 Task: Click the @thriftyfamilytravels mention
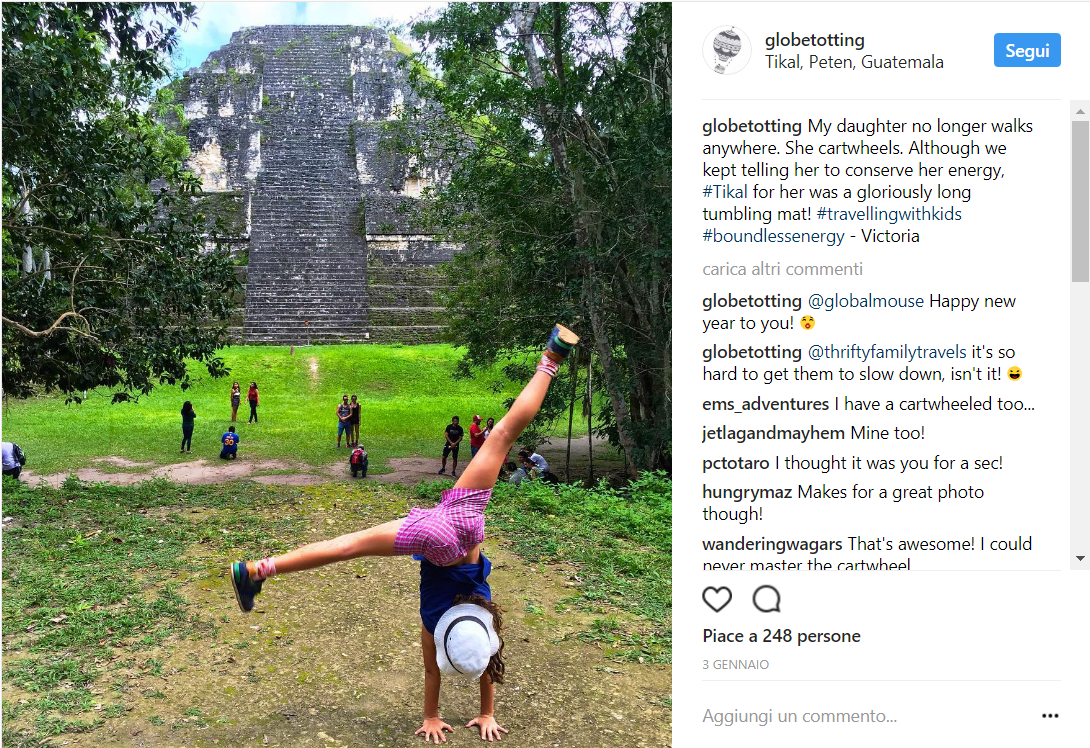click(x=887, y=352)
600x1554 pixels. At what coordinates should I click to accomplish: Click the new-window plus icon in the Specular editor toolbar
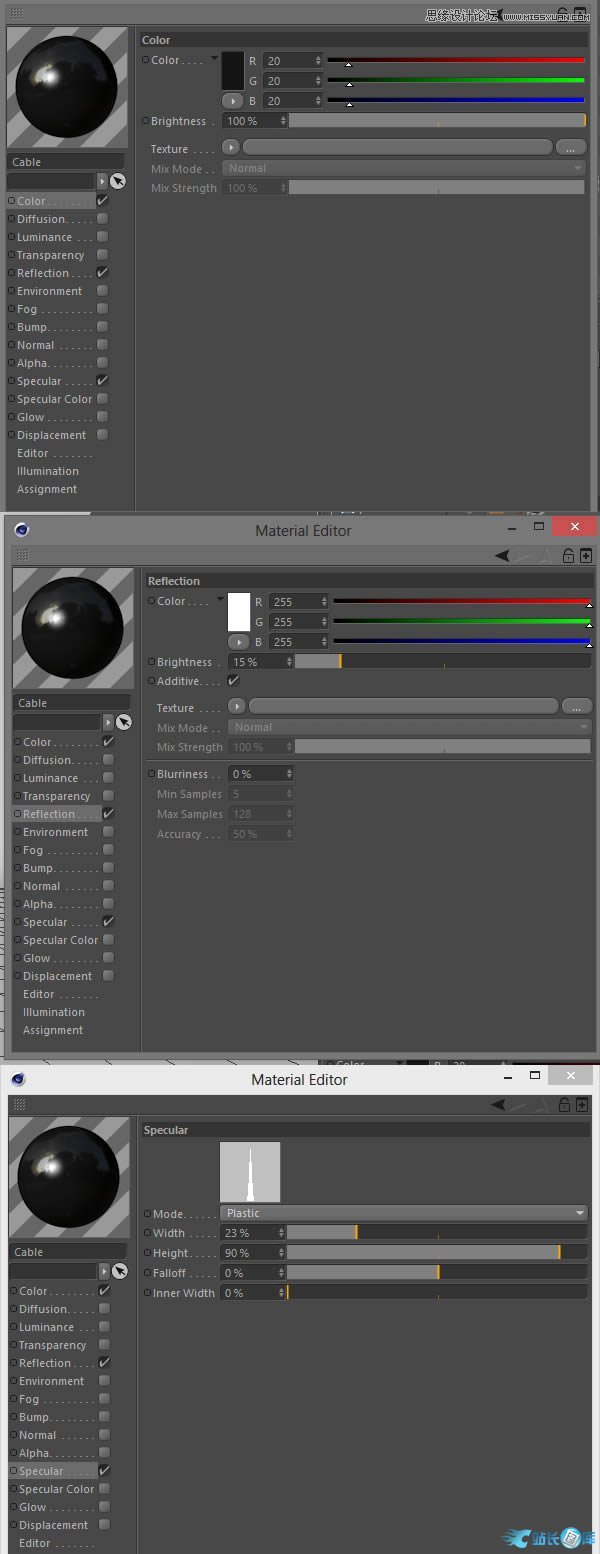coord(585,1105)
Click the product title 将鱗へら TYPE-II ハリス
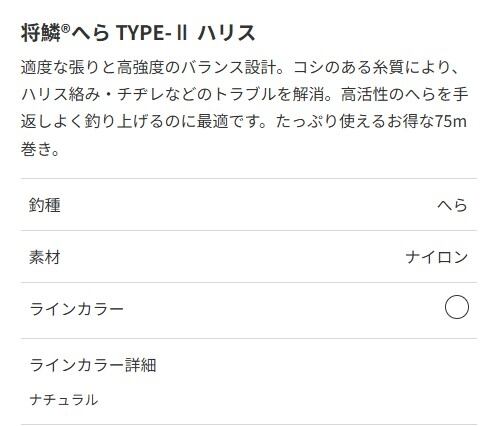This screenshot has width=499, height=426. click(x=138, y=33)
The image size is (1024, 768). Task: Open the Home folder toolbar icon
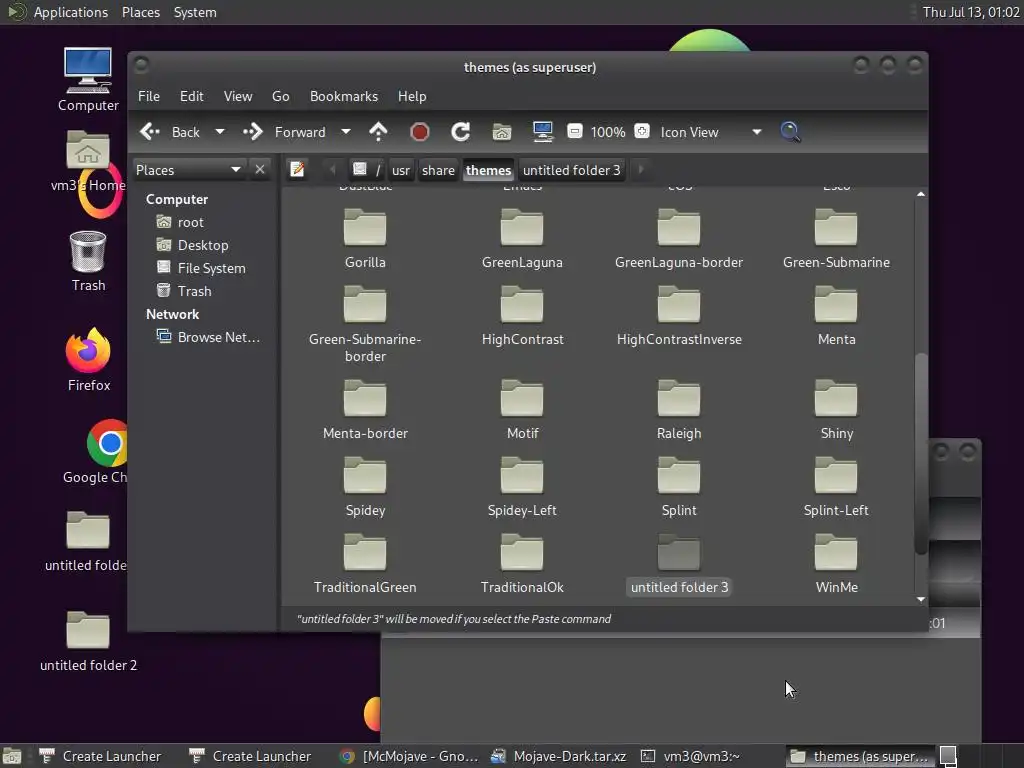click(502, 132)
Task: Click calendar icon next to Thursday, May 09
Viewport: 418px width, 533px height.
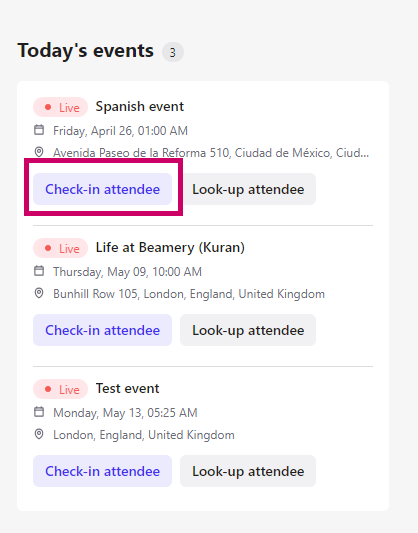Action: (39, 271)
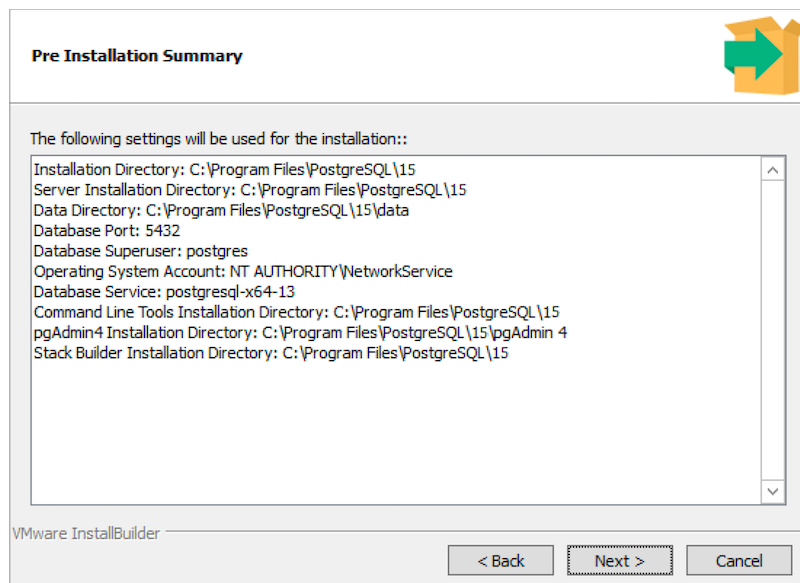Select the Server Installation Directory line
Image resolution: width=800 pixels, height=583 pixels.
[x=250, y=190]
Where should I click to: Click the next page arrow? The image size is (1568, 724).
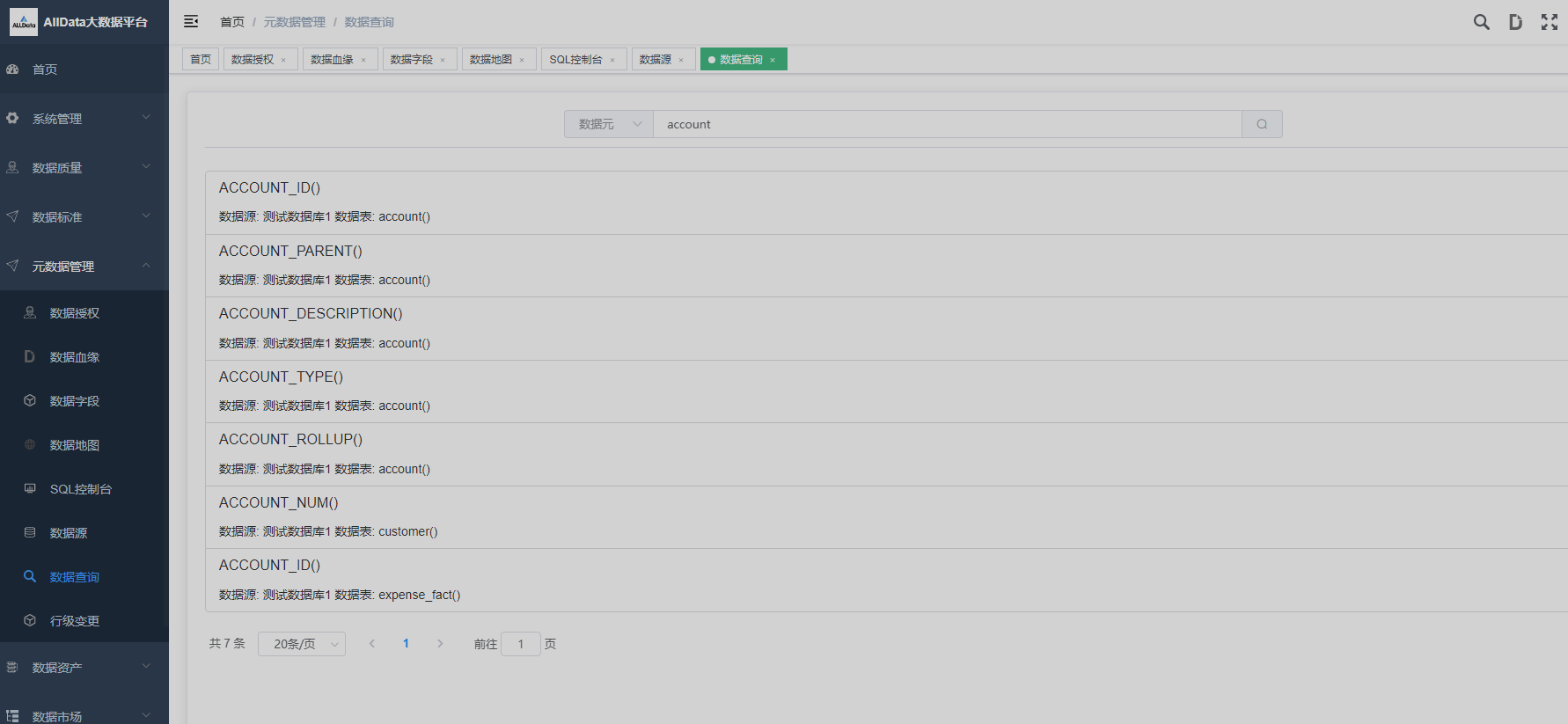pos(440,644)
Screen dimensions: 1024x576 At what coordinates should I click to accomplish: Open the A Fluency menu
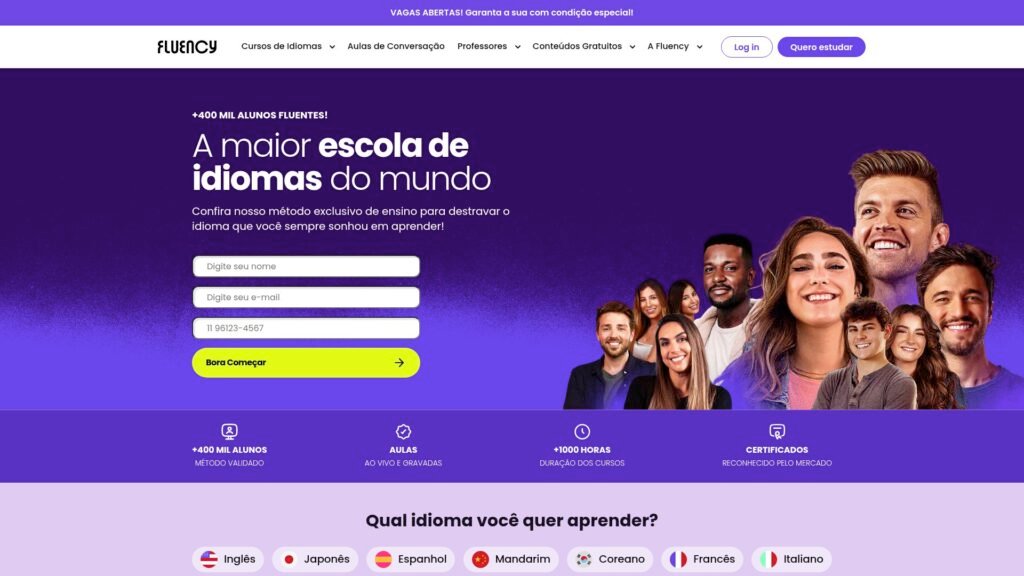[x=675, y=46]
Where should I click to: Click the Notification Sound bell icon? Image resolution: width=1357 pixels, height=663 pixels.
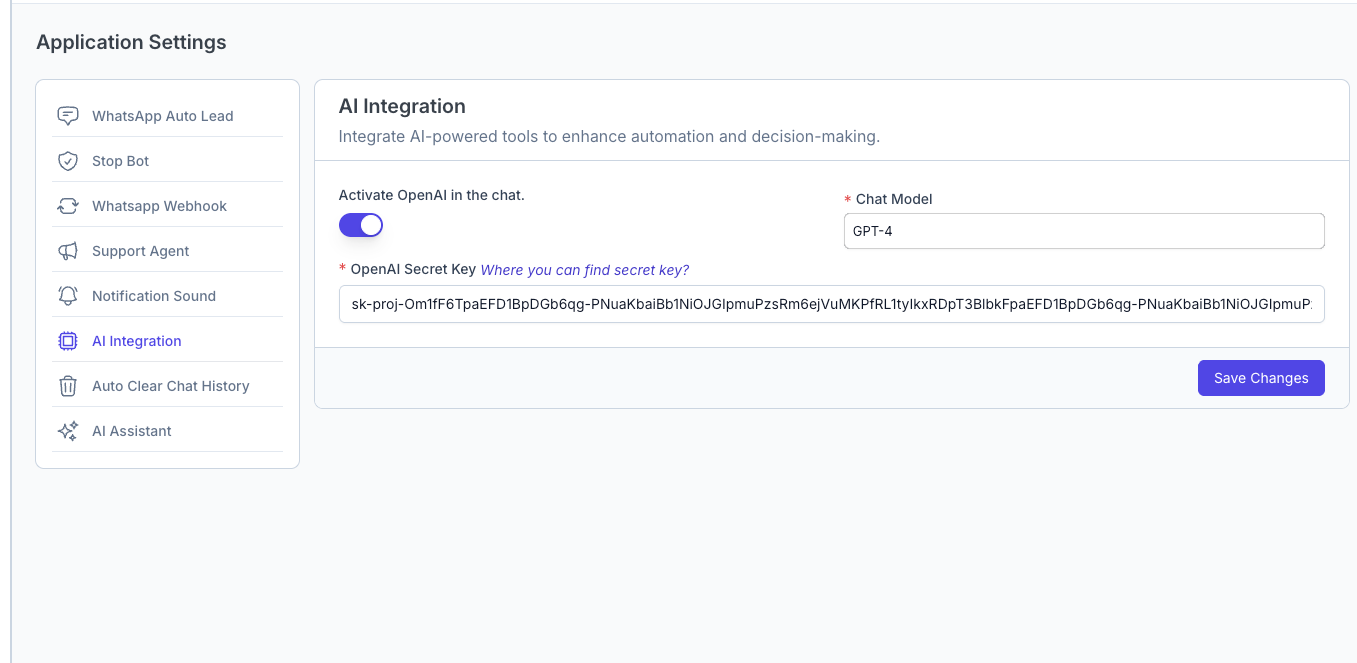click(x=67, y=295)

## Deine Aufgabe
Tausche in allen Einträgen oben "icon" gegen "button" aus und gib sie sonst unverändert wieder. Die Bilder lässt du in der Antwort weg.

## Antwort zur Aufgabe
 Task: Click the @thriftyfamilytravels mention
click(x=887, y=352)
600x1554 pixels. At what coordinates should I click to accomplish: Click the new-window plus button in the Specular editor toolbar
coord(585,1105)
Click the product title 将鱗へら TYPE-II ハリス
This screenshot has width=499, height=426. click(x=138, y=33)
The image size is (1024, 768). Task: Open the Home folder toolbar button
click(502, 132)
Task: Click calendar button next to Thursday, May 09
Viewport: 418px width, 533px height.
Action: (39, 271)
Select the Server Installation Directory line
Image resolution: width=800 pixels, height=583 pixels.
[x=250, y=190]
Where should I click to: Click the next page arrow? The image size is (1568, 724).
pos(440,644)
Screen dimensions: 1024x576 At what coordinates should I click to accomplish: Open the A Fluency menu
[x=675, y=46]
Where should I click to: Click the Notification Sound bell button? Image resolution: width=1357 pixels, height=663 pixels.
click(x=67, y=295)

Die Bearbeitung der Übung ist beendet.